FILMS: Undine – Critique (LFF 2020)

FILMS: Undine – Critique (LFF 2020)

Christian Petzold est un réalisateur dont je vais regarder le travail quel que soit le sujet. Ses deux efforts précédents; Phénix et Transit, étaient tous deux parmi mes préférés de leurs années respectives et Ondine semble être un favori de 2020 jusqu’à présent. C’est certainement mon point culminant du London Film Festival, un fantasme lyrique mais réaliste sur un historien dont la vie la rattrape lorsque l’homme qu’elle aime la quitte.

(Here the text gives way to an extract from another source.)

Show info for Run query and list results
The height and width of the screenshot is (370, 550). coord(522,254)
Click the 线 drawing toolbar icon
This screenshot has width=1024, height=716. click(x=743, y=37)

Chargé de mélodrame mais pas de manière dominante (ceux qui connaissent le travail de Petzold seront bien habitués à son style de mélodrame), Undine réunit les impeccables Paula Beer et Franz Rogowski pour un drame pittoresque qui brille sur le dos de la chimie des deux. mène, avec Beer et Rogowski étant suffisamment magnétiques et magiques pour transporter des franchisés entiers.

Il y a un écho distinct de Kogondoga Colomb dans OndineL ‘approche de l’ architecture, de multiples plans explorent Berlin et le protagoniste de la bière, Undine, travaille en tant qu’historien donnant des conférences sur le développement urbain de Berlin. Pour un conférencier / guide touristique, le personnage principal Petzold, qui écrit et dirige également, évite peu de chose en termes d’exposition, tirant le meilleur parti des 90 minutes du film pour donner Ondine un ton poétique, romantique et déchirant qui transforme le mythe de l’esprit de l’eau en un monde sans magie. Le ton réaliste ne conviendrait qu’ici, mais Ondine n’est pas sans charmes – Christoph de Rogowski court pour essayer de suivre le train dans lequel Undine part, et semblable à celui de Richard Linklater Avant la trilogie, les deux personnages passent beaucoup de temps à marcher d’un endroit à l’autre, parfois à parler, parfois en silence, mais toujours d’une manière qui récompense.

Ondine peut parfois se sentir un peu trop discrète pour un drame fantastique, ce qui n’est pas du tout léger, c’est captivant. La cinématographie est exquise et les prises de vue sous-marines sont vraiment bien conçues. Mais il n’est pas surprenant que la cinématographie soit aussi bonne, Hans Fromm est l’autre figure de retour de Transit qui rejoint Beer et Rogowski, et le film se sent d’autant mieux qu’il capture cette même magie. L’histoire elle-même peut être de nature un peu étrange et le drame à suspense apporte une torsion surnaturelle à son histoire, et bien que l’on puisse justifier qu’elle ne va pas aussi profondément que Transit ou Phénix ça m’a encore marqué. Les deux acteurs apportent un élément instable et déséquilibré à leurs rôles, ce qui vous rend incertain de la direction que leurs personnages vont suivre. Il y a toujours cet air d’imprévisibilité Ondine que peu de films peuvent rassembler, et il y a toujours cet air de remise en question sur ce qui va se passer ensuite. C’est un film qui montre clairement où va l’histoire quand elle y arrive. Ou du moins, pour les publics qui ne sont pas au courant de la mythologie antérieure, mais elle sera de toute façon inconnue de la plupart des spectateurs, il y a donc peu d’efforts à épargner pour comparer les deux films – car Ondine On a l’impression que cela fonctionne mieux lorsqu’il est jugé seul comme une romance de conte de fées modernisée qui constitue une autre grande vitrine pour l’un des meilleurs réalisateurs d’Allemagne.